Nov. 3, 2020: Election Day, when voters in each state will select their presidential electors. The names of electors are not on the ballot, rather when a voter casts a vote for a presidential candidate, s/he is also casting a vote for the electors already selected by the party of that candidate. If a majority of voters in Florida, for example, vote for Joe Biden, the Democratic slate of electors is elected.

Dec. 8, 2020: Deadline for Resolving Election Disputes. All state recounts and court contests over presidential election results must be completed by this date.

Dec. 14, 2020: Meeting of the Electors. The electors cast their ballots for president and vice president.
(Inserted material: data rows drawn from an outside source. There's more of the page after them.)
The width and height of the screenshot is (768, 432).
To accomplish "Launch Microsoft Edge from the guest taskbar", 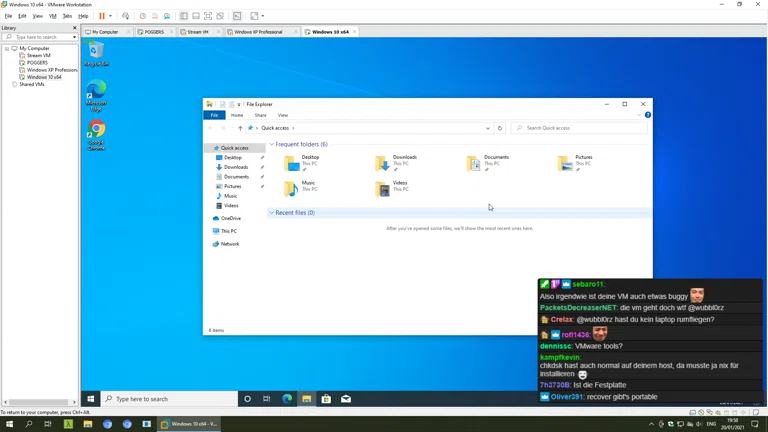I will (287, 399).
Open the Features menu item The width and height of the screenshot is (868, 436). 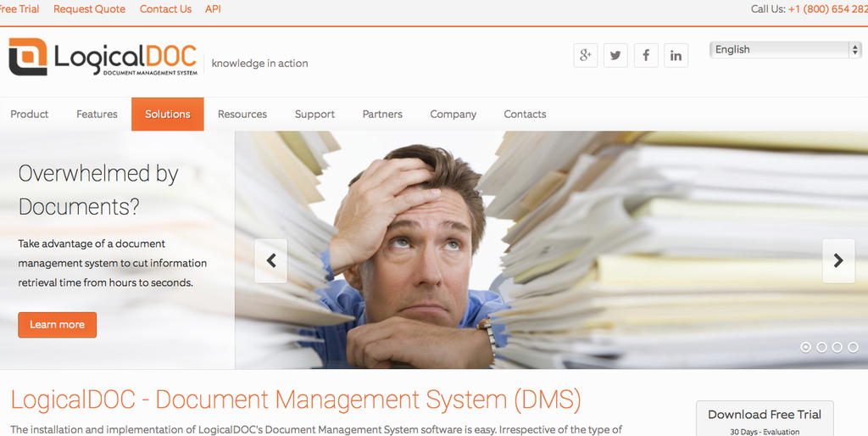point(97,115)
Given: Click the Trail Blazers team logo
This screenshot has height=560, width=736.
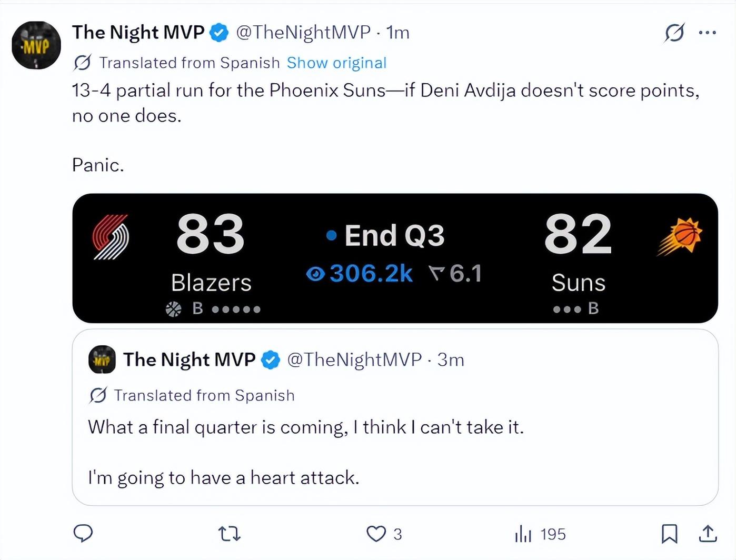Looking at the screenshot, I should point(111,237).
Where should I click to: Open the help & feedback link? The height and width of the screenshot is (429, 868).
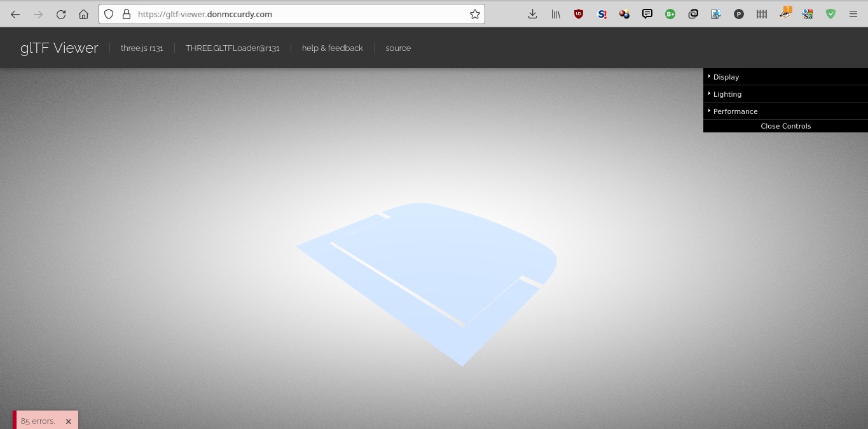tap(332, 48)
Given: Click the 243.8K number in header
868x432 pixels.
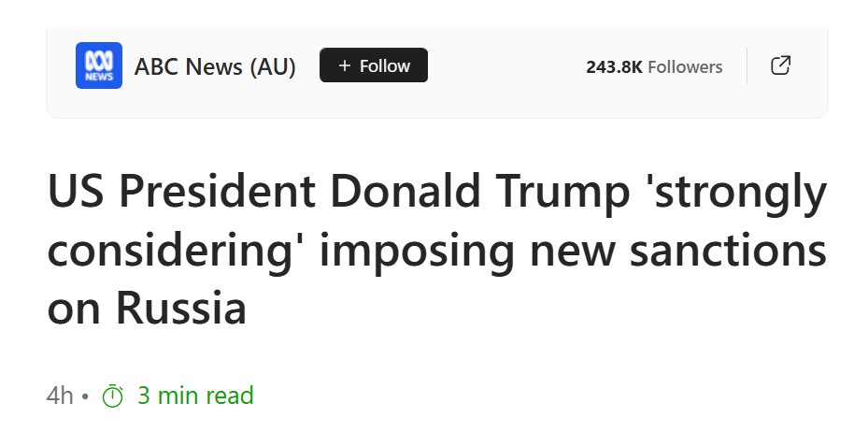Looking at the screenshot, I should [x=615, y=67].
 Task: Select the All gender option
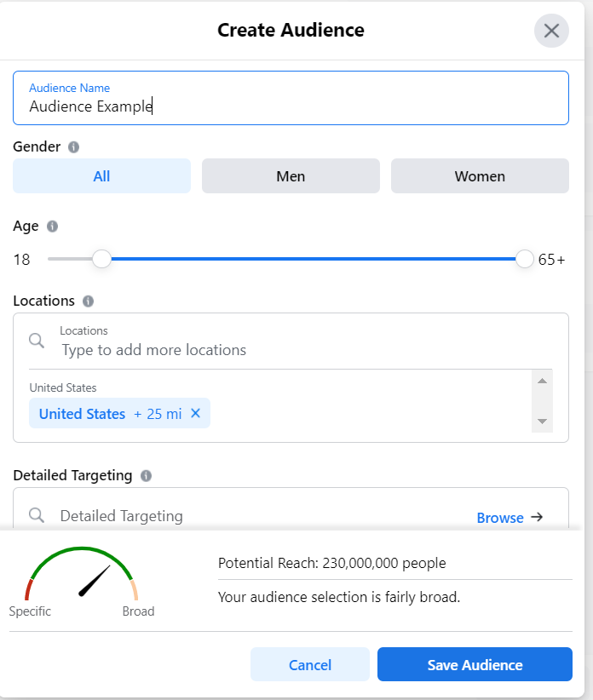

Each elector votes on his or her own ballot and signs it and the ballots are sent to various people: one copy goes to the president of the U.S. Senate (who is also the vice president of the United States); the state’s secretary of state; the National Archives and Records Administration; and the presiding judge in the district where the electors meet.

Dec 23, 2020: Deadline for Receipt of Ballots. The electors’ ballots from all states must be received by the president of the Senate by this date.

Jan 6, 2020: Counting of the Electoral Ballots. The U.S. Congress meets in joint session to count the electoral votes.

Jan. 20, 2020: Inauguration Day. The president-elect becomes the president of the United States.

Time is running out!  Please vote for Joe Biden and all Democratic candidates on this year’s ballot. Help your local Democratic Party phone or text voters and encourage your friends and neighbors to vote. Thanks for all that you do!